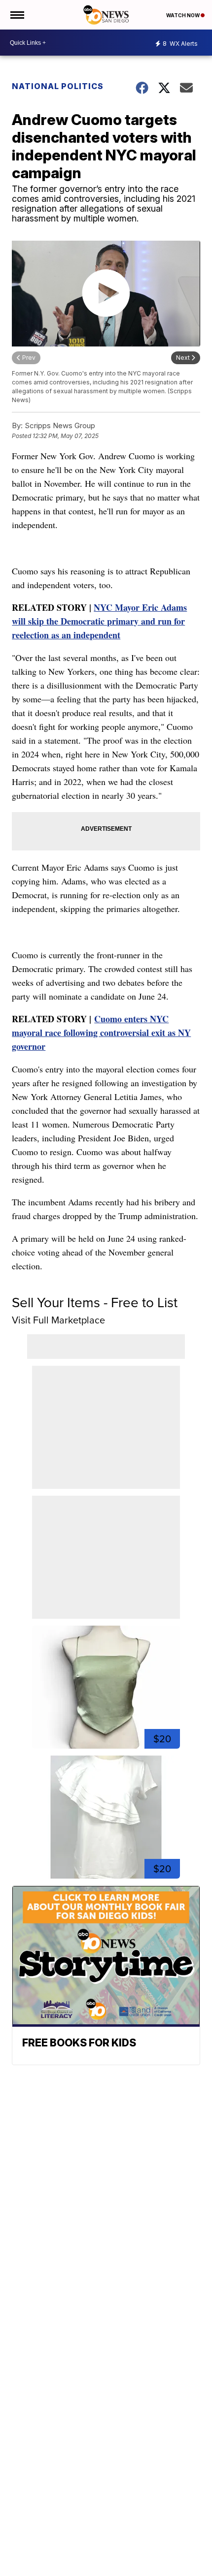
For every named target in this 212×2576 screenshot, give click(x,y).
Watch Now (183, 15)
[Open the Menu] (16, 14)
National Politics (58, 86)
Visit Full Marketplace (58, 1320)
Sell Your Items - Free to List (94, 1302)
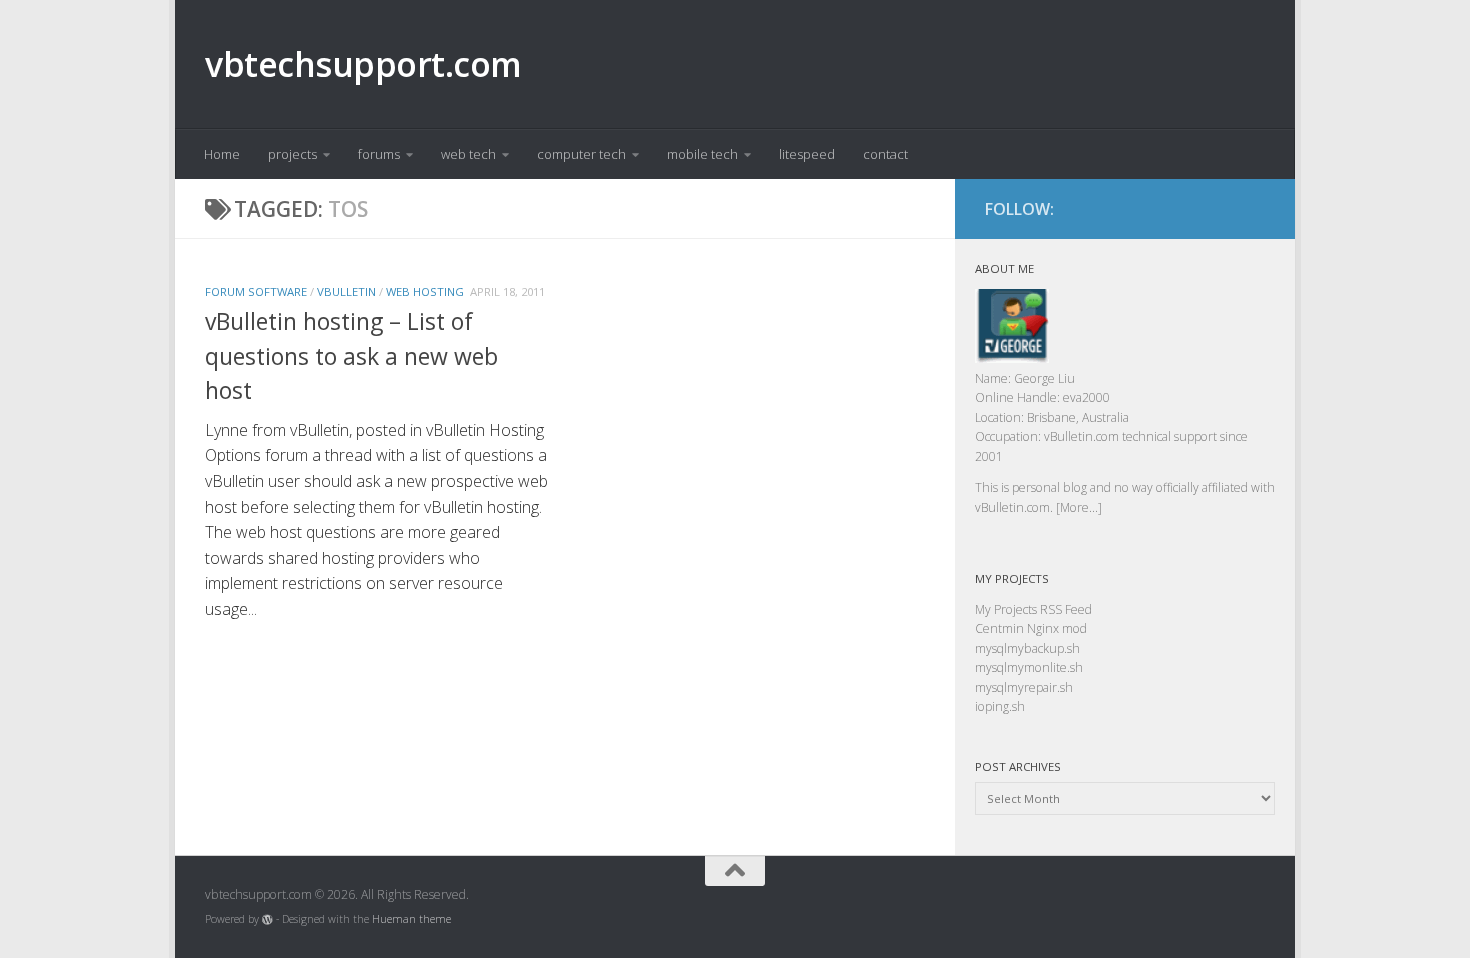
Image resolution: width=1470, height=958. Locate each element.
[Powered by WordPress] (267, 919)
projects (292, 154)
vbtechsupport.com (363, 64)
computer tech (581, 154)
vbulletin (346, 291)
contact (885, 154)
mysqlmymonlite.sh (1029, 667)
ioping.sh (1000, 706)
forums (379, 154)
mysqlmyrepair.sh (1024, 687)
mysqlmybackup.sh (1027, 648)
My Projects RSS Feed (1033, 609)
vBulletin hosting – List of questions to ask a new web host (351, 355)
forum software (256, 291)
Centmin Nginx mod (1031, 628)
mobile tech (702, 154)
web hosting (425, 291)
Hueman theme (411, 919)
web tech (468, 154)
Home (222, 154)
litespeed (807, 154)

==

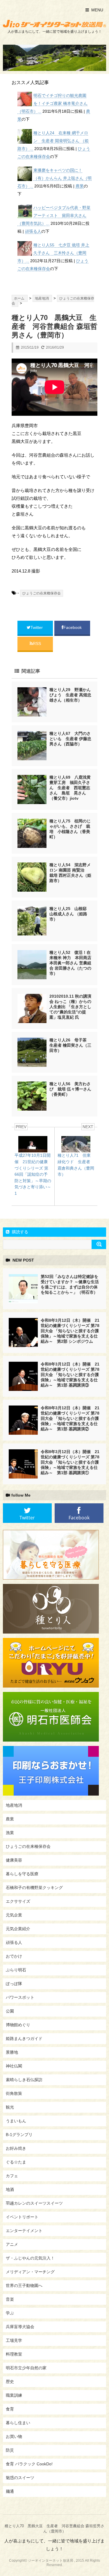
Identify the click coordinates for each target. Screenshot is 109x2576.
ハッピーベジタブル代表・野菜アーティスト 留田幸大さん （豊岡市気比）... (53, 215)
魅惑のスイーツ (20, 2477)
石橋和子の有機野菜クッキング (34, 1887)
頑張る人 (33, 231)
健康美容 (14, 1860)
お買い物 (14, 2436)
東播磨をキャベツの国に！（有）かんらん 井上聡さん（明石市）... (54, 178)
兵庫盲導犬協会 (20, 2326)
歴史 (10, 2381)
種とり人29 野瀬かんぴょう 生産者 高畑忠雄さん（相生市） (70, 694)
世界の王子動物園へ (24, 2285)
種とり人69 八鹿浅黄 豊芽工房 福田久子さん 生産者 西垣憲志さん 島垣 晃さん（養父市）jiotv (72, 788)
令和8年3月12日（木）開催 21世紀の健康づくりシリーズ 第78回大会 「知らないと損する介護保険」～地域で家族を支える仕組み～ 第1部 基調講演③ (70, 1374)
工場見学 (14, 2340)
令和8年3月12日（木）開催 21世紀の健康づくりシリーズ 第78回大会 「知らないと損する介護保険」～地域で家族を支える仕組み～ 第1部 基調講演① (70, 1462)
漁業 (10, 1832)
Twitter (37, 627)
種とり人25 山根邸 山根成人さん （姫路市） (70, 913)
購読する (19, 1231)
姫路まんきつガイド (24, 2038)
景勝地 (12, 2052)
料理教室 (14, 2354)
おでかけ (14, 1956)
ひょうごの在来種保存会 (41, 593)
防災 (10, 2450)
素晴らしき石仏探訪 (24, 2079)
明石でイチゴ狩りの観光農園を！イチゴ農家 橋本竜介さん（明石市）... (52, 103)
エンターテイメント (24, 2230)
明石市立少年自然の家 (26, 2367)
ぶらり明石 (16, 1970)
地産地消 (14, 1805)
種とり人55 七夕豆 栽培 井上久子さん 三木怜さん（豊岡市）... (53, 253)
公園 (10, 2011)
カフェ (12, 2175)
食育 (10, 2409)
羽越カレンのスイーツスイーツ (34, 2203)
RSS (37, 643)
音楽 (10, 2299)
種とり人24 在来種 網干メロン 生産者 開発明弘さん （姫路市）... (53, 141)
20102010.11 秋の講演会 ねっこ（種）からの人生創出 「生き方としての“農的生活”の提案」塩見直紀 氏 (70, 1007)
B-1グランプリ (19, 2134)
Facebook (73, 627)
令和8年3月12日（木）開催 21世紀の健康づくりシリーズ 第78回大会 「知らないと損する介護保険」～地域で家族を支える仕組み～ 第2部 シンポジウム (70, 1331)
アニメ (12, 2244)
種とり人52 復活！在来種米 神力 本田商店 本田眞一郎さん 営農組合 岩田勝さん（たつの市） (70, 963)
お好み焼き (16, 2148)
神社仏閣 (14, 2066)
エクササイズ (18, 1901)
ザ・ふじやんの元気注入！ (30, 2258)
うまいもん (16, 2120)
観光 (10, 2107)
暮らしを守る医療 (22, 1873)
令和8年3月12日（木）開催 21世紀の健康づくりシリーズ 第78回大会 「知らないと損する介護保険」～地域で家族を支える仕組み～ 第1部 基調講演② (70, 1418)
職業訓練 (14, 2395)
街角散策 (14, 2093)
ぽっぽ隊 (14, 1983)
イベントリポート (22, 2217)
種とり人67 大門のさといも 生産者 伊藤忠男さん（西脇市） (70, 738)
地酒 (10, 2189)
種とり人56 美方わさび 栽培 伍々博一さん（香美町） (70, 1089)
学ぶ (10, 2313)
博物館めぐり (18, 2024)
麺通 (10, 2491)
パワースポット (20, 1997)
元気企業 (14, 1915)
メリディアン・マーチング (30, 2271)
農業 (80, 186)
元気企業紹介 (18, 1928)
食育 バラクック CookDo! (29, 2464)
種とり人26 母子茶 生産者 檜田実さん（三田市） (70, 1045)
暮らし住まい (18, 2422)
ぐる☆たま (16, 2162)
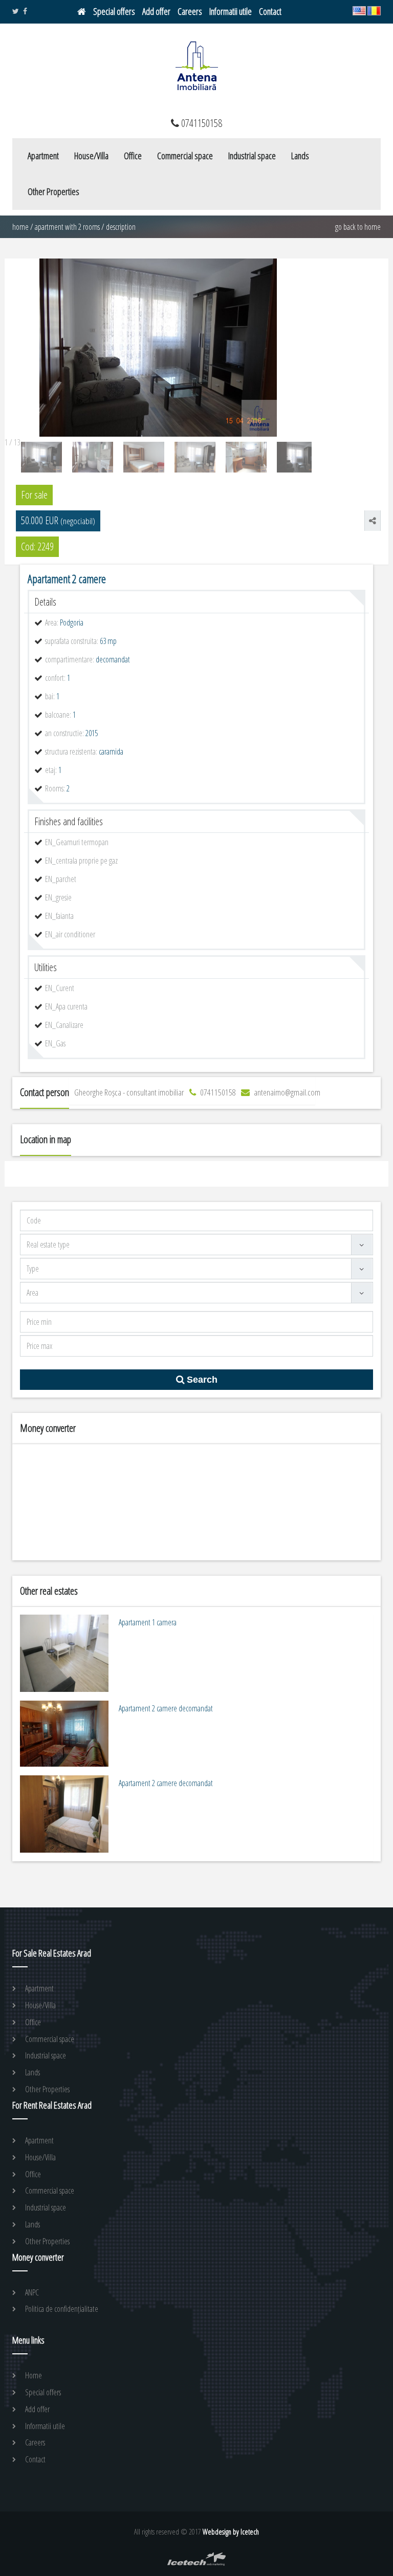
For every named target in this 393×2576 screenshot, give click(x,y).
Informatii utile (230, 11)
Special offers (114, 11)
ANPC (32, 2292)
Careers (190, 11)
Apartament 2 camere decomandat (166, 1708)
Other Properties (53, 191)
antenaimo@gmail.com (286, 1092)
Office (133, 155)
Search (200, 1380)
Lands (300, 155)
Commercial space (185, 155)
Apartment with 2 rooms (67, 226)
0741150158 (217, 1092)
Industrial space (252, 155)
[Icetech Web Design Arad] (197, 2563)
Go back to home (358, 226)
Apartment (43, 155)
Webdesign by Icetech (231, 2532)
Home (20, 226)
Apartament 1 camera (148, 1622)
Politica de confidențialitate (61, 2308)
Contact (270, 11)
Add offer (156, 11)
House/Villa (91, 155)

ABOUT THIS TASK ▸
Your reply must consist solely of the number of lines in the data that contain the word "Icetech".

WORKED SOLUTION ▸
2